Serious games for in silico training and e-learning
CTS is a suite of simulation-based serious games allowing students in medical, biology, and bioengineering schools to learn and experiment with human physiology, the effect of drugs and fertility treatments.
By exploiting Virtual Physiological Human approaches, CTS offers students a virtual lab to improve their knowledge on the physiology of the menstrual cycle and the impact of fertility drugs.
CTS serious games offer a population of virtual patients with different characteristics, to whom players can administer fertility drugs.
This enables students to learn quickly and effectively in an in silico virtual (hence risk-free) environment.
Proper scoring can be defined by teachers to evaluate students performance.
CTS offers undo actions to go back in time in virtual patient treatments and to consider different drug administration strategies.

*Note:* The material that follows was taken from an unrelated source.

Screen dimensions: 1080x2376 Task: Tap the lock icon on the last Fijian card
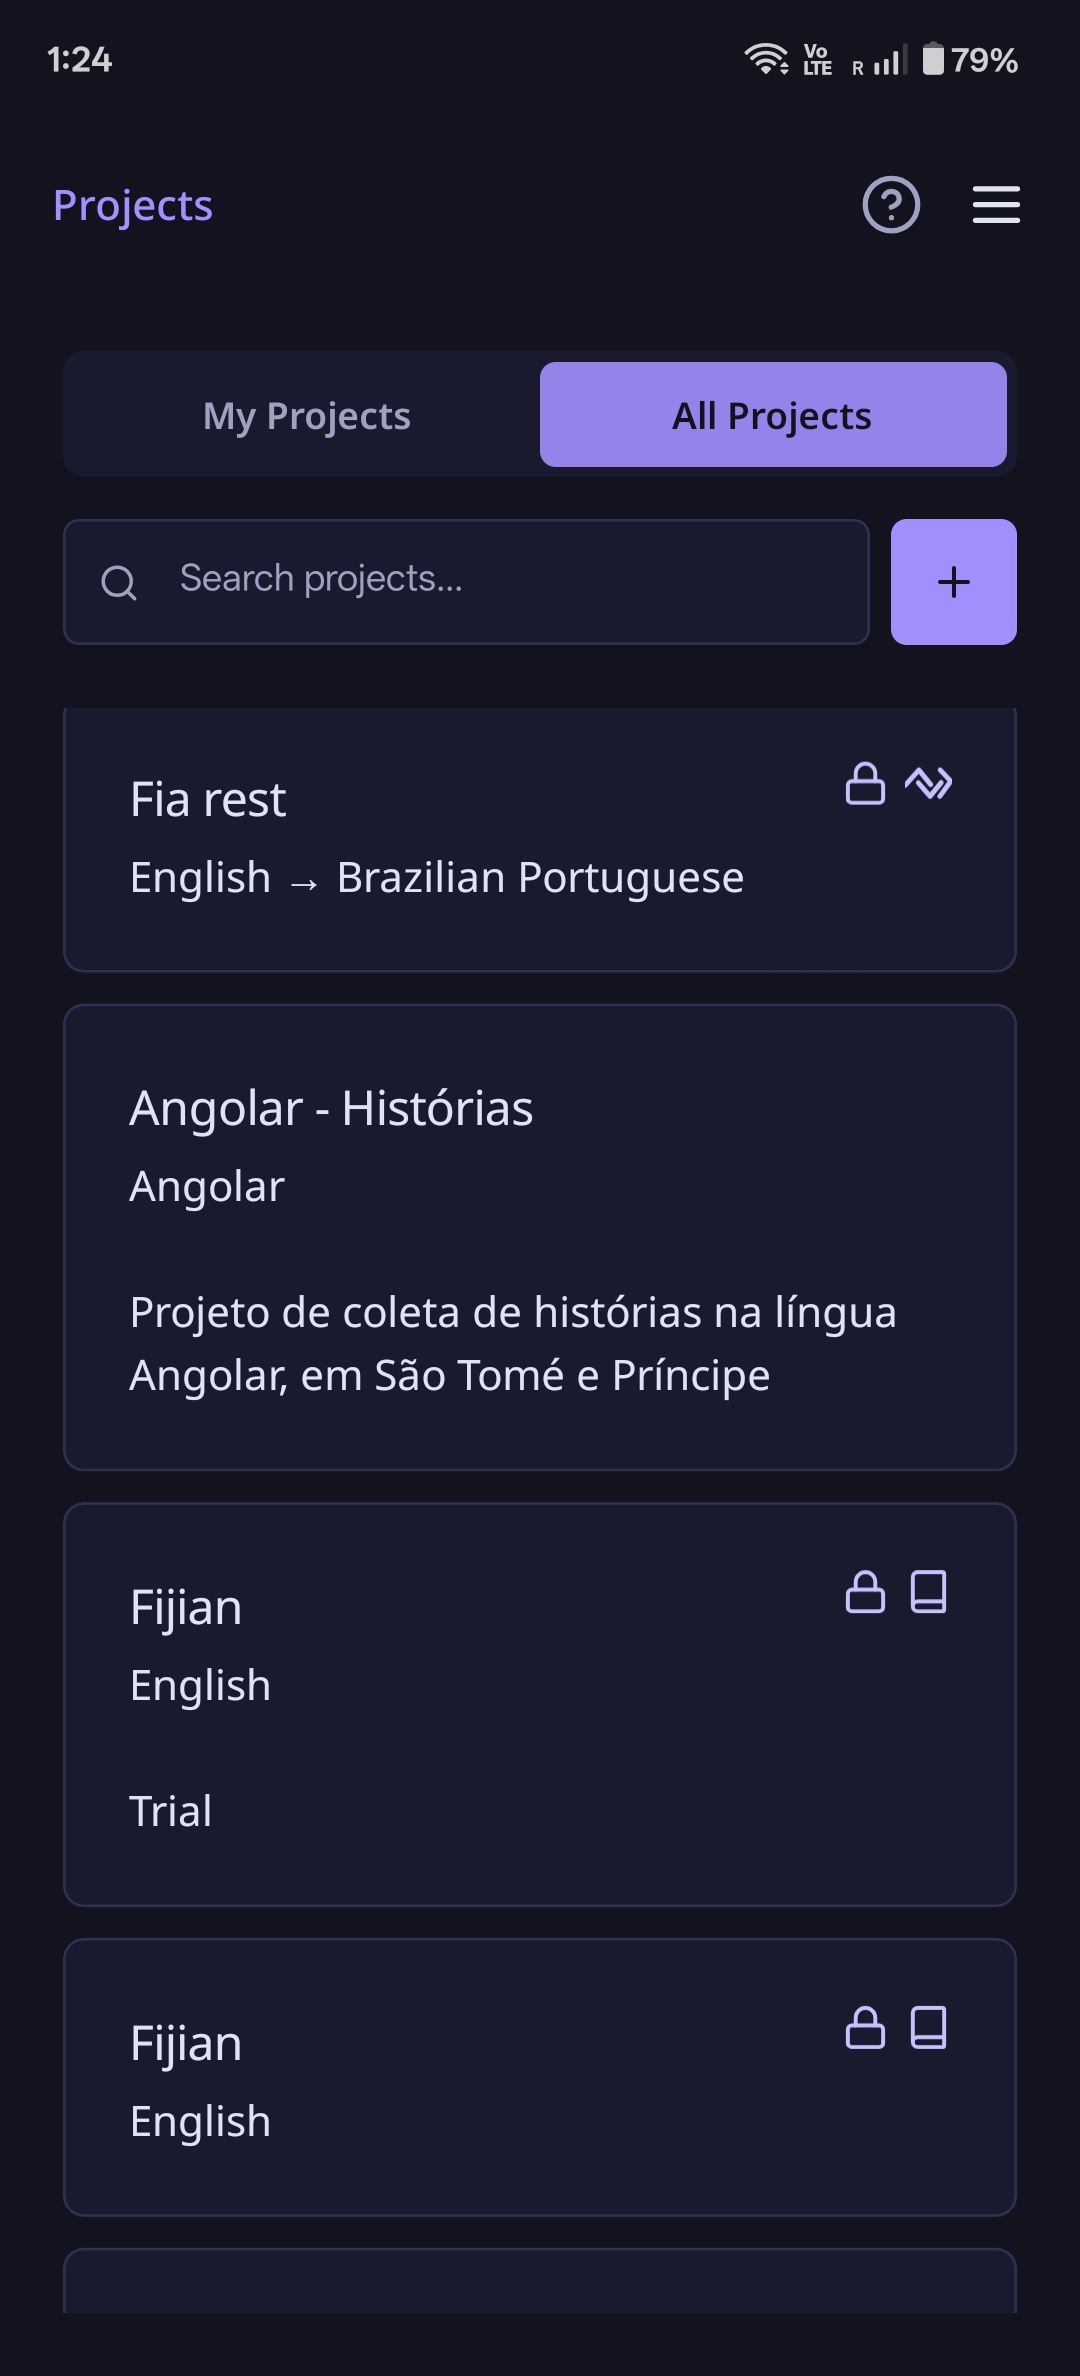coord(865,2028)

CTS enables students to prove their ability to correctly administer, on a virtual patient, any fertility treatment defined in the CTS portfolio.
Like all software services developed within Paeon, CTS is not restricted to reproductive endocrinology, as it is ready to be used with other Virtual Physiological Human Models, other drugs and other treatment protocols.
By interactively playing with the population of Virtual Patients provided by CTS, students easily learn, in silico, how hormone concentrations change during different phases of the menstrual cycle and how follicles grow and go atretic.
By exploiting the CTS drug database filled with virtual versions of the most famous fertility drugs used in current clinical practice (Merional, Decapeptyl, Primolut, etc.), students learn and see, in silico, drug administration effects on the menstrual cycle, in particular on hormones concentrations and follicular growth.
Student training scores are based on a set of Key Performance Indicators, which can be defined by teachers.
CTS offers a predefined set of Key Perfomance Indicators based on time constraints, patient health safety conditions and treatment success criteria.
Students learn how to correctly administer complex clinical treatment protocols by treating virtual patients in silico, before entering into the actual clinical practice.
Performance are automatically evaluated based on the mismatch of their clinical decisions (drug doses and timing) and the correct decisions as defined in the treatment model.
CTS provides a training and learning experience at different gaming levels to drive players along a smooth learning curve.
As the game level gets tougher, CTS offers to the player virtual patients more difficult to treat, also reducing the set of system suggestions available.